• _TASK INSTRUCTIONS_: Copy the data exactly, keeping every line intact.

Stored items from a collection
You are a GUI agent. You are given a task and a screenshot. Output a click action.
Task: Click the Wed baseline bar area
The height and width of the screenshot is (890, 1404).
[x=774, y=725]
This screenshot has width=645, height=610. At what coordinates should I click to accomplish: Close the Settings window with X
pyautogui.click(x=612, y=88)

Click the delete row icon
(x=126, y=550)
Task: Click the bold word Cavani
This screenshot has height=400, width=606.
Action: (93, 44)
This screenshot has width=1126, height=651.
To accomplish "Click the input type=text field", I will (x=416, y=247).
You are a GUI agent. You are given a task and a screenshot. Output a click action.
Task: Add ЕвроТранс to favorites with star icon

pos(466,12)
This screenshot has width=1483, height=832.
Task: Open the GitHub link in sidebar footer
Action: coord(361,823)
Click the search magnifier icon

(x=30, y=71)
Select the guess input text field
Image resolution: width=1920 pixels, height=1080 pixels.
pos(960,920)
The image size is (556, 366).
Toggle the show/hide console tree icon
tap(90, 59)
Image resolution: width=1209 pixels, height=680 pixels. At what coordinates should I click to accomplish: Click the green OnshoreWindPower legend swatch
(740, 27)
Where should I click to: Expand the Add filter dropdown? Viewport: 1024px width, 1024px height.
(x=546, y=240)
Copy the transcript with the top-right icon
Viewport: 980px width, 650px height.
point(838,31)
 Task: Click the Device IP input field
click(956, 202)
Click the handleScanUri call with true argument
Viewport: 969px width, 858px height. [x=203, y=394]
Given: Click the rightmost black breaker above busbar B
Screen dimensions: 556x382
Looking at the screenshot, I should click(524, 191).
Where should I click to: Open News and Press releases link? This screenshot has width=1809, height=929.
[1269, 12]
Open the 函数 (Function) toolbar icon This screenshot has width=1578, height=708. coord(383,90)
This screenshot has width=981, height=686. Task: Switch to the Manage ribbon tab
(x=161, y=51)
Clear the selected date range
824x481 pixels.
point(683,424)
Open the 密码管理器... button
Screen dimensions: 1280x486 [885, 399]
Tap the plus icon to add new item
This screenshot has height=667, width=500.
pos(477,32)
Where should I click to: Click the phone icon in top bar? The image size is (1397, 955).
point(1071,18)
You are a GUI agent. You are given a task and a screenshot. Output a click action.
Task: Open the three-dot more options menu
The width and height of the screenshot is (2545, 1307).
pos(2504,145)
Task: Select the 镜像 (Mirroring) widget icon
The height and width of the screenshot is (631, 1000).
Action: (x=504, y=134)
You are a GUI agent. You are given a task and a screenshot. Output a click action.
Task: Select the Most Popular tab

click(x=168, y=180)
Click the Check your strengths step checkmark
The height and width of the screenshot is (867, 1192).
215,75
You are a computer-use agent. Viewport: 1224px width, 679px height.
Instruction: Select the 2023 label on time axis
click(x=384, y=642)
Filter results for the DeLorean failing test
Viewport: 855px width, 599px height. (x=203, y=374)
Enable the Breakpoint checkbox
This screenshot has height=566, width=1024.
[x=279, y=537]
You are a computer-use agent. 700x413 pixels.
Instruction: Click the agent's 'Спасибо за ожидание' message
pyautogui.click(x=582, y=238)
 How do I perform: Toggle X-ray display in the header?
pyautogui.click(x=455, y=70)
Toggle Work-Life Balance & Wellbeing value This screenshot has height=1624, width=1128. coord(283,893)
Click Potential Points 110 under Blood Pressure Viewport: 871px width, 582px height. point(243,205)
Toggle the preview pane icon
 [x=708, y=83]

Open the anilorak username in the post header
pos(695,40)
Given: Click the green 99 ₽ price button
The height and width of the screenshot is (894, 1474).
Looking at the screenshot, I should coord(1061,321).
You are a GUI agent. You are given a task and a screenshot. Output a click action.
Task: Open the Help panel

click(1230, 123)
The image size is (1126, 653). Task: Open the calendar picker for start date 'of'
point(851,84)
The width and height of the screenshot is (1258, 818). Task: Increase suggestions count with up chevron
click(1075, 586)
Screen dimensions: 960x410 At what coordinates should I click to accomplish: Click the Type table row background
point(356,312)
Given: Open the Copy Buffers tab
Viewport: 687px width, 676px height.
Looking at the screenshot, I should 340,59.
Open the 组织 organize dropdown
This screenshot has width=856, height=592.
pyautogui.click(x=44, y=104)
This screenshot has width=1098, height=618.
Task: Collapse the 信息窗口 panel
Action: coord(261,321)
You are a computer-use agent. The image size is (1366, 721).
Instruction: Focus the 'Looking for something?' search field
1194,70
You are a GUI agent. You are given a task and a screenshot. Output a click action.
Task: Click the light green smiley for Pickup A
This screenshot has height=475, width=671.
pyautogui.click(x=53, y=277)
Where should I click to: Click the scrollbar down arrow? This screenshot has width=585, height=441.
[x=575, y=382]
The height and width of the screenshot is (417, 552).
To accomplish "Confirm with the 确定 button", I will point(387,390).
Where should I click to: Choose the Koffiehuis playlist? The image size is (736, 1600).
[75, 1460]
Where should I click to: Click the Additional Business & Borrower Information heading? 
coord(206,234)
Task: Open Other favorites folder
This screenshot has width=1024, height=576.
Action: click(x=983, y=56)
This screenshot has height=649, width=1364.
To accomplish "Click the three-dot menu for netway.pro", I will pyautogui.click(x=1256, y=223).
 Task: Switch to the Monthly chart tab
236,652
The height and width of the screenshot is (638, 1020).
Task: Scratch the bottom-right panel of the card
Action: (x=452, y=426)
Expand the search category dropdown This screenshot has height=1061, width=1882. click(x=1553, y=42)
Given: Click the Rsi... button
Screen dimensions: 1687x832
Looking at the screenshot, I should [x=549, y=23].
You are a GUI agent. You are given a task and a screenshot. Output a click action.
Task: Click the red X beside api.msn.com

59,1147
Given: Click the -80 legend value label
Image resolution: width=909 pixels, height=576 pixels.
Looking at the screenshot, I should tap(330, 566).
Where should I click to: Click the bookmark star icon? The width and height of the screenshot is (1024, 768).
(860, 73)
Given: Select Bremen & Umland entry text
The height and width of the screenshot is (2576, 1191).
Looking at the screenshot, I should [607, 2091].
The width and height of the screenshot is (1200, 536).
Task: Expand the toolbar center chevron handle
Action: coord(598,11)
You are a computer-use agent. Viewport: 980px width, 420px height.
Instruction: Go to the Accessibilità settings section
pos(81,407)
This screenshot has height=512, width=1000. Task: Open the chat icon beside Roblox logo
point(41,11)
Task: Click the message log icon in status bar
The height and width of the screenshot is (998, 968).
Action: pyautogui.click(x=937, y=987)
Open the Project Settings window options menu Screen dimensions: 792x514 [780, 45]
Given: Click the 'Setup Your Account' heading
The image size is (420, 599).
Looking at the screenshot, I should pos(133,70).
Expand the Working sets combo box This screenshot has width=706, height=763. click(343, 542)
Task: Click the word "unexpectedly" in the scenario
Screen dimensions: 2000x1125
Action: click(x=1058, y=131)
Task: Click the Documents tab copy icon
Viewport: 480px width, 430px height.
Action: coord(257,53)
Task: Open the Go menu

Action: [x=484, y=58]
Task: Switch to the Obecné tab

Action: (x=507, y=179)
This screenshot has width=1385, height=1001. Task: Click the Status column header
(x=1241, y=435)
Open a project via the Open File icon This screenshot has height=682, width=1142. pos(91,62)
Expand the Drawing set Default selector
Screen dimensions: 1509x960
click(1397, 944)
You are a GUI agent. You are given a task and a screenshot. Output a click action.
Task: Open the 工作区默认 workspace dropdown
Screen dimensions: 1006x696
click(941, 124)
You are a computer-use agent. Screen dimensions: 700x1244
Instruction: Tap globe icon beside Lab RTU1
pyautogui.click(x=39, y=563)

• _TASK OUTPUT_:
You are a GUI agent. You are given a task and a screenshot. Output a click action.
Task: Click the Wed baseline bar area
The height and width of the screenshot is (890, 1404).
[x=774, y=725]
This screenshot has width=645, height=610. At what coordinates should I click to accomplish: Close the Settings window with X
pyautogui.click(x=612, y=88)

Click the delete row icon
(x=126, y=550)
Task: Click the bold word Cavani
This screenshot has height=400, width=606.
Action: (93, 44)
This screenshot has width=1126, height=651.
To accomplish "Click the input type=text field", I will (x=416, y=247).
You are a GUI agent. You are given a task and a screenshot. Output a click action.
Task: Add ЕвроТранс to favorites with star icon

pos(466,12)
This screenshot has width=1483, height=832.
Task: Open the GitHub link in sidebar footer
Action: coord(361,823)
Click the search magnifier icon

(x=30, y=71)
Select the guess input text field
Image resolution: width=1920 pixels, height=1080 pixels.
pos(960,920)
The image size is (556, 366).
Toggle the show/hide console tree icon
tap(90, 59)
Image resolution: width=1209 pixels, height=680 pixels. At what coordinates should I click to accomplish: Click the green OnshoreWindPower legend swatch
(740, 27)
Where should I click to: Expand the Add filter dropdown? Viewport: 1024px width, 1024px height.
(x=546, y=240)
Copy the transcript with the top-right icon
Viewport: 980px width, 650px height.
point(838,31)
 Task: Click the Device IP input field
click(956, 202)
Click the handleScanUri call with true argument
Viewport: 969px width, 858px height. [x=203, y=394]
Given: Click the rightmost black breaker above busbar B
Screen dimensions: 556x382
Looking at the screenshot, I should click(524, 191).
Where should I click to: Open News and Press releases link? This screenshot has width=1809, height=929.
[1269, 12]
Open the 函数 (Function) toolbar icon This screenshot has width=1578, height=708. coord(383,90)
This screenshot has width=981, height=686. Task: Switch to the Manage ribbon tab
(x=161, y=51)
Clear the selected date range
824x481 pixels.
point(683,424)
Open the 密码管理器... button
Screen dimensions: 1280x486 [885, 399]
Tap the plus icon to add new item
This screenshot has height=667, width=500.
pos(477,32)
Where should I click to: Click the phone icon in top bar? The image size is (1397, 955).
point(1071,18)
You are a GUI agent. You are given a task and a screenshot. Output a click action.
Task: Open the three-dot more options menu
The width and height of the screenshot is (2545, 1307).
pos(2504,145)
Task: Select the 镜像 (Mirroring) widget icon
The height and width of the screenshot is (631, 1000).
Action: (x=504, y=134)
You are a GUI agent. You are given a task and a screenshot. Output a click action.
Task: Select the Most Popular tab

click(x=168, y=180)
Click the Check your strengths step checkmark
The height and width of the screenshot is (867, 1192).
215,75
You are a computer-use agent. Viewport: 1224px width, 679px height.
Instruction: Select the 2023 label on time axis
click(x=384, y=642)
Filter results for the DeLorean failing test
Viewport: 855px width, 599px height. (x=203, y=374)
Enable the Breakpoint checkbox
This screenshot has height=566, width=1024.
[x=279, y=537]
You are a computer-use agent. 700x413 pixels.
Instruction: Click the agent's 'Спасибо за ожидание' message
pyautogui.click(x=582, y=238)
 How do I perform: Toggle X-ray display in the header?
pyautogui.click(x=455, y=70)
Toggle Work-Life Balance & Wellbeing value This screenshot has height=1624, width=1128. coord(283,893)
Click Potential Points 110 under Blood Pressure Viewport: 871px width, 582px height. point(243,205)
Toggle the preview pane icon
 [x=708, y=83]

Open the anilorak username in the post header
pos(695,40)
Given: Click the green 99 ₽ price button
The height and width of the screenshot is (894, 1474).
Looking at the screenshot, I should coord(1061,321).
You are a GUI agent. You are given a task and a screenshot. Output a click action.
Task: Open the Help panel

click(1230, 123)
The image size is (1126, 653). Task: Open the calendar picker for start date 'of'
point(851,84)
The width and height of the screenshot is (1258, 818). Task: Increase suggestions count with up chevron
click(1075, 586)
Screen dimensions: 960x410 At what coordinates should I click to accomplish: Click the Type table row background
point(356,312)
Given: Open the Copy Buffers tab
Viewport: 687px width, 676px height.
Looking at the screenshot, I should 340,59.
Open the 组织 organize dropdown
This screenshot has width=856, height=592.
pyautogui.click(x=44, y=104)
This screenshot has width=1098, height=618.
Task: Collapse the 信息窗口 panel
Action: coord(261,321)
You are a computer-use agent. The image size is (1366, 721).
Instruction: Focus the 'Looking for something?' search field
1194,70
You are a GUI agent. You are given a task and a screenshot. Output a click action.
Task: Click the light green smiley for Pickup A
This screenshot has height=475, width=671.
pyautogui.click(x=53, y=277)
Where should I click to: Click the scrollbar down arrow? This screenshot has width=585, height=441.
[x=575, y=382]
The height and width of the screenshot is (417, 552).
To accomplish "Confirm with the 确定 button", I will point(387,390).
Where should I click to: Choose the Koffiehuis playlist? The image size is (736, 1600).
[75, 1460]
Where should I click to: Click the Additional Business & Borrower Information heading? 
coord(206,234)
Task: Open Other favorites folder
This screenshot has width=1024, height=576.
Action: click(x=983, y=56)
This screenshot has height=649, width=1364.
To accomplish "Click the three-dot menu for netway.pro", I will pyautogui.click(x=1256, y=223).
 Task: Switch to the Monthly chart tab
236,652
The height and width of the screenshot is (638, 1020).
Task: Scratch the bottom-right panel of the card
Action: (x=452, y=426)
Expand the search category dropdown This screenshot has height=1061, width=1882. click(x=1553, y=42)
Given: Click the Rsi... button
Screen dimensions: 1687x832
Looking at the screenshot, I should [x=549, y=23].
You are a GUI agent. You are given a task and a screenshot. Output a click action.
Task: Click the red X beside api.msn.com

59,1147
Given: Click the -80 legend value label
Image resolution: width=909 pixels, height=576 pixels.
Looking at the screenshot, I should tap(330, 566).
Where should I click to: Click the bookmark star icon? The width and height of the screenshot is (1024, 768).
(860, 73)
Given: Select Bremen & Umland entry text
The height and width of the screenshot is (2576, 1191).
Looking at the screenshot, I should [607, 2091].
The width and height of the screenshot is (1200, 536).
Task: Expand the toolbar center chevron handle
Action: coord(598,11)
You are a computer-use agent. Viewport: 980px width, 420px height.
Instruction: Go to the Accessibilità settings section
pos(81,407)
This screenshot has height=512, width=1000. Task: Open the chat icon beside Roblox logo
point(41,11)
Task: Click the message log icon in status bar
The height and width of the screenshot is (998, 968).
Action: pyautogui.click(x=937, y=987)
Open the Project Settings window options menu Screen dimensions: 792x514 [780, 45]
Given: Click the 'Setup Your Account' heading
The image size is (420, 599).
Looking at the screenshot, I should pos(133,70).
Expand the Working sets combo box This screenshot has width=706, height=763. click(343, 542)
Task: Click the word "unexpectedly" in the scenario
Screen dimensions: 2000x1125
Action: click(x=1058, y=131)
Task: Click the Documents tab copy icon
Viewport: 480px width, 430px height.
Action: coord(257,53)
Task: Open the Go menu

Action: [x=484, y=58]
Task: Switch to the Obecné tab

Action: (x=507, y=179)
This screenshot has width=1385, height=1001. Task: Click the Status column header
(x=1241, y=435)
Open a project via the Open File icon This screenshot has height=682, width=1142. pos(91,62)
Expand the Drawing set Default selector
Screen dimensions: 1509x960
click(1397, 944)
You are a GUI agent. You are given a task and a screenshot. Output a click action.
Task: Open the 工作区默认 workspace dropdown
Screen dimensions: 1006x696
click(941, 124)
You are a computer-use agent. Screen dimensions: 700x1244
Instruction: Tap globe icon beside Lab RTU1
pyautogui.click(x=39, y=563)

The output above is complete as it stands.